---------- Records for this task

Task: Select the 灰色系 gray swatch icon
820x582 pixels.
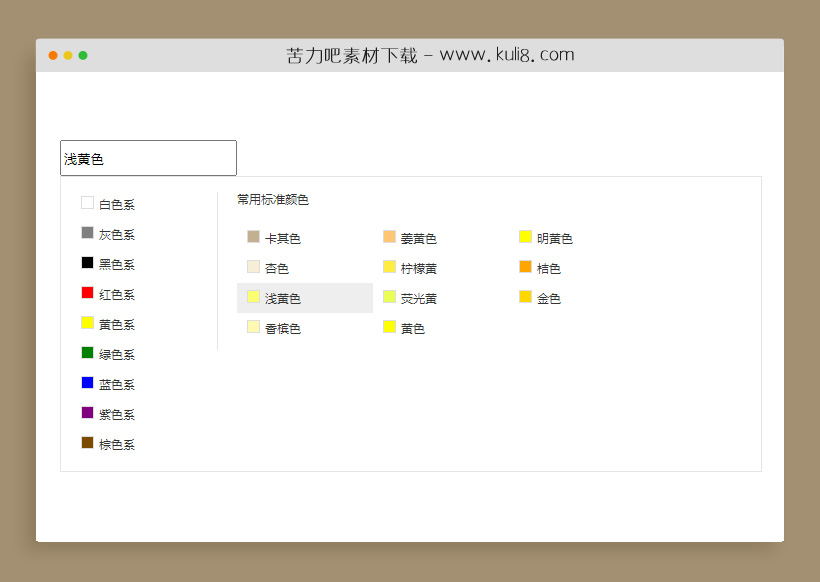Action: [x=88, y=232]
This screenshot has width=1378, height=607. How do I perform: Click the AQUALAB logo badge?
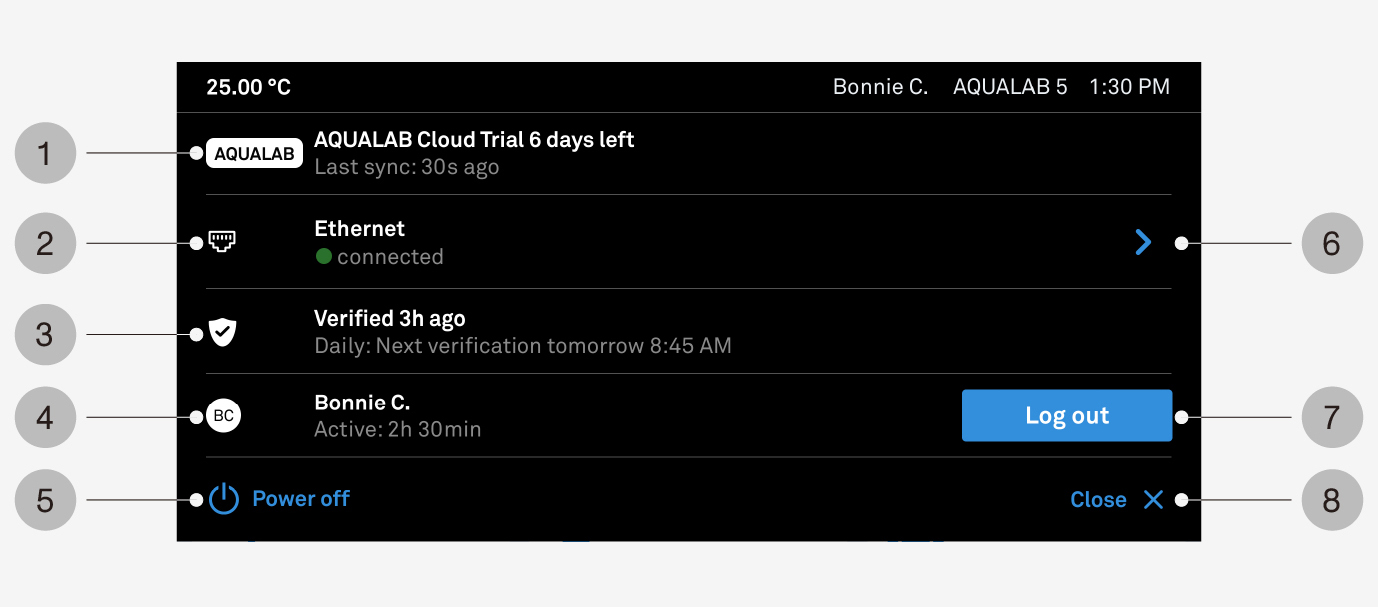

--------------------
---------- Records for this task

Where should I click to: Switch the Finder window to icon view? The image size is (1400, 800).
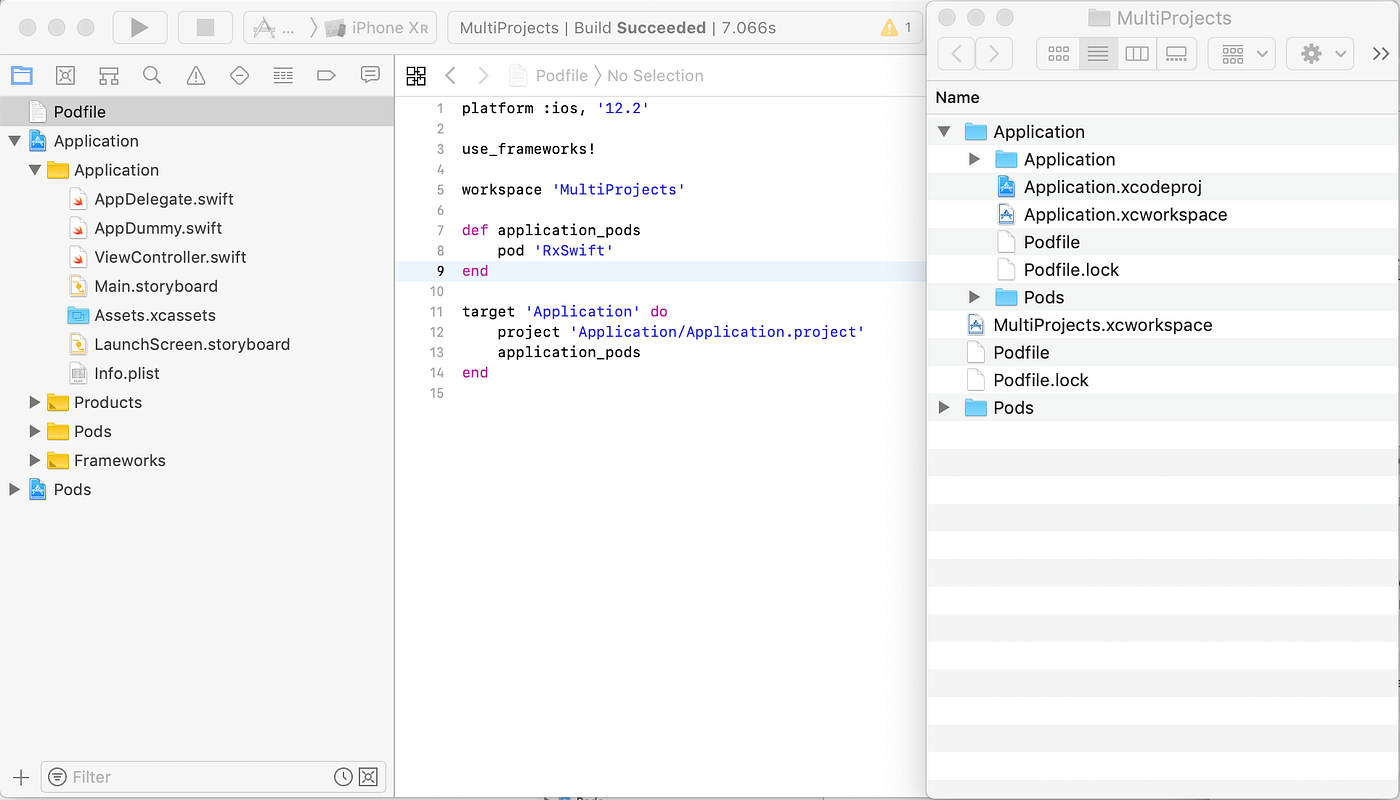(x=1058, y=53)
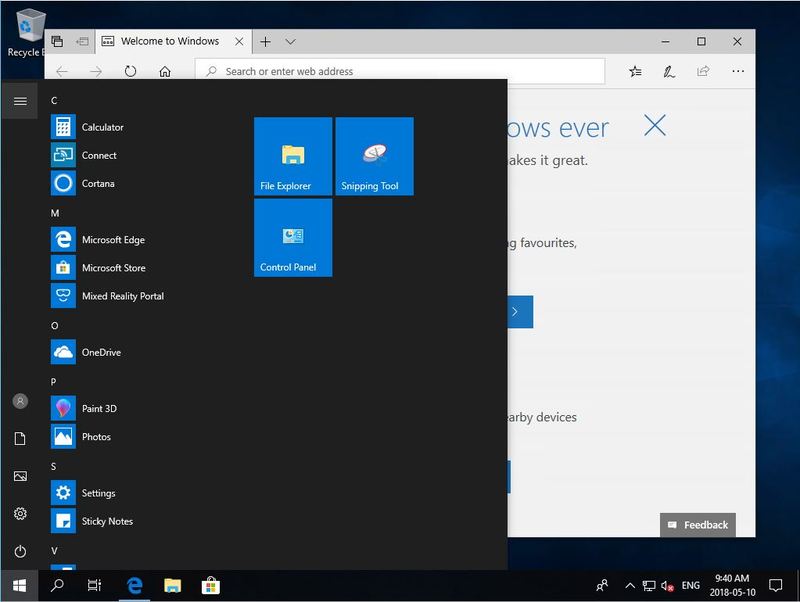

--------------------
---------- Records for this task

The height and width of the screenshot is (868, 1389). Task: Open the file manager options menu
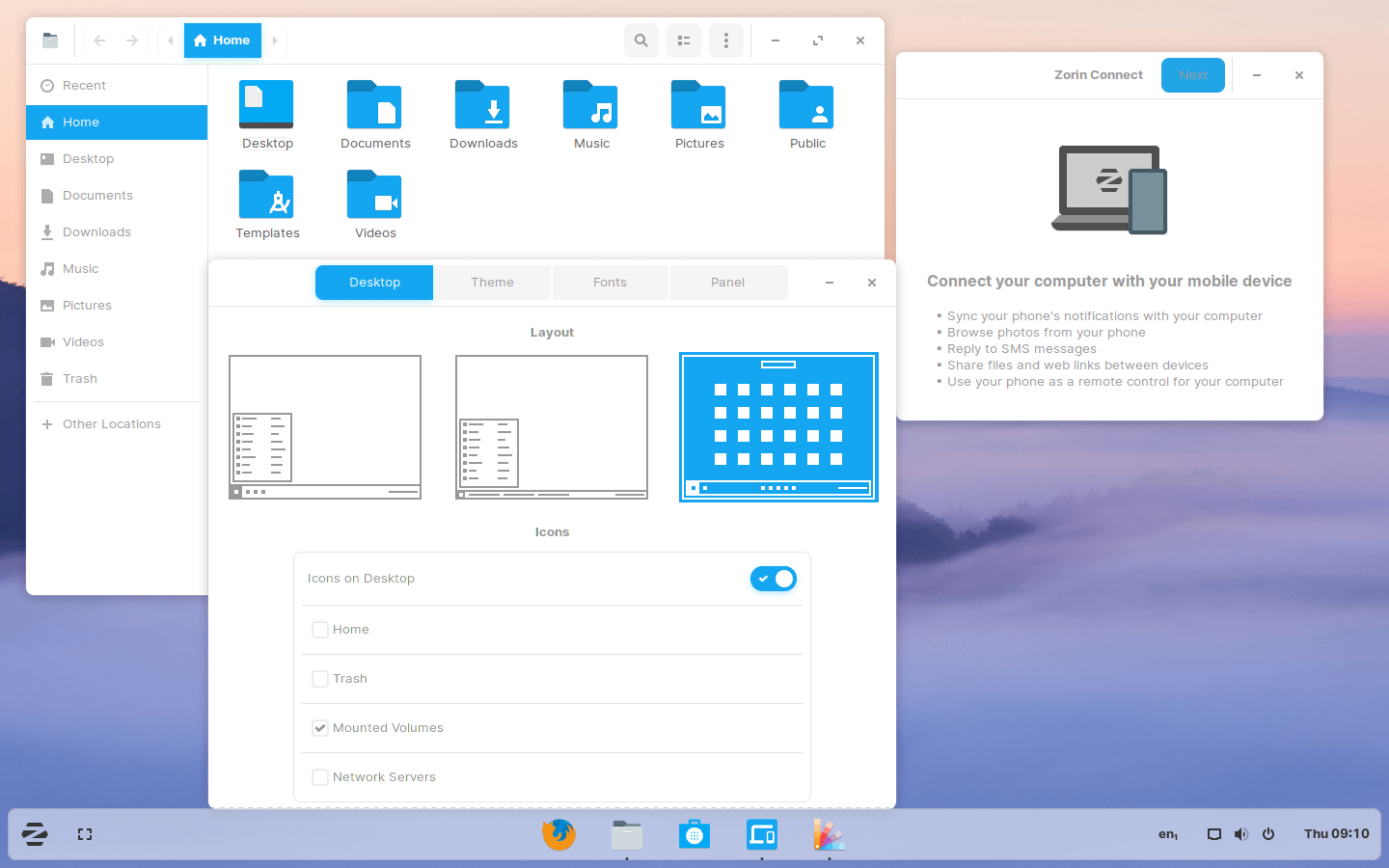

--------------------

= Brief =
Set down again the part of the items that opens with the line containing "Task: Select the 灰色系 gray swatch icon" and closes with the line containing "This screenshot has", both lines included, reproducing each line exactly and omitting the pictures.

= Task result =
Task: Select the 灰色系 gray swatch icon
820x582 pixels.
Action: [x=88, y=232]
This screenshot has width=1378, height=607. How do I perform: Click the AQUALAB logo badge?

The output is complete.